------ Document excerpt

Rating: 8 out of 10.

Can you hear the music?

It’s a tale of two trials. Except, of course, that neither half is a trial—a fact those presiding over both events are quick to stipulate whenever the accused (or party at threat of being “denied”) dares to call their tactics out for being unjust. One sees J. Robert Oppenheimer (Cillian Murphy) appealing the revocation of his security clearance years after stewarding the invention of the atomic bomb. The other finds Admiral Lewis Strauss (Robert Downey Jr.) seeking a cabinet appointment. Both prove that even the most cautiously optimistic belief that any nation on Earth might handle the responsibility of nuclear power was simply naïveté.

That’s what Christopher Nolan’s Oppenheimer (adapted from the book American Prometheus by Kai Bird and Martin Sherwin) is really about. Not how the titular character changed the world in Los Alamos. Not his life as a womanizing prophet of theoretical quantum physics. No, it’s about the reality that the bomb was a symptom (albeit much more than that to those impacted at Hiroshima and Nagasaki) of the prevailing international military industrial complex rather than its catalyst. What should have been a deterrent to war merely became the next tool to ensure we’d never see a period of time without a war raging again.

It’s a sobering thought that ultimately haunts Oppenheimer from the moment we first meet him out of time. There he is as a student at Princeton, unable to sleep with the sound and fury of death and destruction roiling through his brain. There he is at a table in a tiny room being grilled by an over-zealous prosecutor (Jason Clarke’s Roger Robb) at the behest of an “impartial” tribunal, unable to fully hear his words above the sensory overload of terror for what his science wrought. But none of that is present to earn sympathy from us or to prove an admission of guilt. It’s a deflection from what’s really going on. A reminder that intent is meaningless in the face of ambition.

------------

■ Activities
1: Answer these questions about the Oppenheimer review:
(a) Which actor plays J. Robert Oppenheimer?
(b) Which book was the film adapted from, and who wrote it?
(c) Which actor plays the prosecutor Roger Robb?
2: Rewrite the Oppenheimer review from "It’s a tale" to "was simply naïveté.", changing "cabinet appointment" to "government post".
3: Do these statements agree with the Oppenheimer review? Answer yes or no for each and quote the words that settle it.
(a) The review rates the film 8 out of 10.
(b) The review says the film is mainly about how Oppenheimer changed the world in Los Alamos.
(c) The review shows Oppenheimer as a student at Harvard.
Answer using only the Oppenheimer review.

------ Record excerpts

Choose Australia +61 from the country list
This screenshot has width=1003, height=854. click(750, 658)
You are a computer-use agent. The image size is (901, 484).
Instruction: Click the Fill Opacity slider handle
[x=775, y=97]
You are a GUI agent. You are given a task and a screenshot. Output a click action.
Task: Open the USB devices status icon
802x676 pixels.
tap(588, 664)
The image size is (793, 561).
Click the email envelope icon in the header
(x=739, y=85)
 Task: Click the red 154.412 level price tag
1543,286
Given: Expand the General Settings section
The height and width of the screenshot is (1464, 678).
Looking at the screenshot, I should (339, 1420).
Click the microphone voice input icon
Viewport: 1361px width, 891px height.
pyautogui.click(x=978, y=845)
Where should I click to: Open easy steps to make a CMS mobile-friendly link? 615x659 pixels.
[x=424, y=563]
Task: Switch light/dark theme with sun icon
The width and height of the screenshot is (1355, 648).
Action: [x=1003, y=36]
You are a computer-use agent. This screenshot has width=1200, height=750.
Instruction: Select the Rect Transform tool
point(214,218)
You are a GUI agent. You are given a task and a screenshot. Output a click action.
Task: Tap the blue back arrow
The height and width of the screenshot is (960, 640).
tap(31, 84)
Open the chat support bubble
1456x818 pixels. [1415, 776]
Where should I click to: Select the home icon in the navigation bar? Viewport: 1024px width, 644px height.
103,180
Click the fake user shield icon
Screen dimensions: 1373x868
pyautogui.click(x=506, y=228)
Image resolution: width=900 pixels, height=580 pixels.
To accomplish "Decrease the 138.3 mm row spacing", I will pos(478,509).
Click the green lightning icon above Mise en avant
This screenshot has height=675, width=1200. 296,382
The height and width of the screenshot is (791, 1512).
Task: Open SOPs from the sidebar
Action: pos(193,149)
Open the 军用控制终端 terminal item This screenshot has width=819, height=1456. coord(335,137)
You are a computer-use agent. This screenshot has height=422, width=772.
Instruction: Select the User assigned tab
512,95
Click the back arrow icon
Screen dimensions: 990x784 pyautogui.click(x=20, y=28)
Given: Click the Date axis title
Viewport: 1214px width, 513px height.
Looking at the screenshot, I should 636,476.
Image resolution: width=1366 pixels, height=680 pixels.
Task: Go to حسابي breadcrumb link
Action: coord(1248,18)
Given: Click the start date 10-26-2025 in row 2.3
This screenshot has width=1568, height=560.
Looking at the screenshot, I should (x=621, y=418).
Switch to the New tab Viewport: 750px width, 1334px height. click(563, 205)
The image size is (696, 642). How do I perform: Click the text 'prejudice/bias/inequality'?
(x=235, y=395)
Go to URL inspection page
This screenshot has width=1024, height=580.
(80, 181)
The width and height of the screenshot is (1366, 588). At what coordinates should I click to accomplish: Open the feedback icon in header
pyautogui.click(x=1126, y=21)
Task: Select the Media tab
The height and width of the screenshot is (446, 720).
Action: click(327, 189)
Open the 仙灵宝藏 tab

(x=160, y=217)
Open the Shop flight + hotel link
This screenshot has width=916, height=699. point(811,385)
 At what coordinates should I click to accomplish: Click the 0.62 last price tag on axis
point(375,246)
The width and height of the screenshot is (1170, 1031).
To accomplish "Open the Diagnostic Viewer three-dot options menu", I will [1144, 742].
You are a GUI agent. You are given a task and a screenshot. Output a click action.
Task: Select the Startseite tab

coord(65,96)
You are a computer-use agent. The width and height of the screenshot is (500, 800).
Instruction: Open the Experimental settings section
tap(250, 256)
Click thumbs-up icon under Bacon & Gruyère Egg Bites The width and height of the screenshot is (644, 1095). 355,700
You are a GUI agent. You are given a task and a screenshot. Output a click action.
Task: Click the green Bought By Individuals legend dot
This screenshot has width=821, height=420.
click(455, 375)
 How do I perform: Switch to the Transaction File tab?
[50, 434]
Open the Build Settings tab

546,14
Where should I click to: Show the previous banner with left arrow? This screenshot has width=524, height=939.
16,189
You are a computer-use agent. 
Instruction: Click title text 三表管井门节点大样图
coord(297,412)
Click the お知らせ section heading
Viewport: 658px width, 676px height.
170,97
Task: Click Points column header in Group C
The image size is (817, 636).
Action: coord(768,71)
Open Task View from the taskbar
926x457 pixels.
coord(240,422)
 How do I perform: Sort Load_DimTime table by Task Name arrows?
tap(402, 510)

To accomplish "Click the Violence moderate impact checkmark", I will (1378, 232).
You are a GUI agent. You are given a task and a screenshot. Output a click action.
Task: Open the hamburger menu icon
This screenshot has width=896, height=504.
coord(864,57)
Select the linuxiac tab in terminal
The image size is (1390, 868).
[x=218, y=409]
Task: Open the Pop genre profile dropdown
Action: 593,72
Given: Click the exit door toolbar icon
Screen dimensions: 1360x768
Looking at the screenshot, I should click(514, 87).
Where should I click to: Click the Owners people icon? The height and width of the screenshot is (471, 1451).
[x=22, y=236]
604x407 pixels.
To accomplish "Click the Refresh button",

------------

■ Answers by item
1:
(a) Cillian Murphy
(b) American Prometheus, by Kai Bird and Martin Sherwin
(c) Jason Clarke

2:
It’s a tale of two trials. Except, of course, that neither half is a trial—a fact those presiding over both events are quick to stipulate whenever the accused (or party at threat of being “denied”) dares to call their tactics out for being unjust. One sees J. Robert Oppenheimer (Cillian Murphy) appealing the revocation of his security clearance years after stewarding the invention of the atomic bomb. The other finds Admiral Lewis Strauss (Robert Downey Jr.) seeking a government post. Both prove that even the most cautiously optimistic belief that any nation on Earth might handle the responsibility of nuclear power was simply naïveté.

3:
(a) Yes: "Rating: 8 out of 10."
(b) No: "Not how the titular character changed the world in Los Alamos."
(c) No: "There he is as a student at Princeton"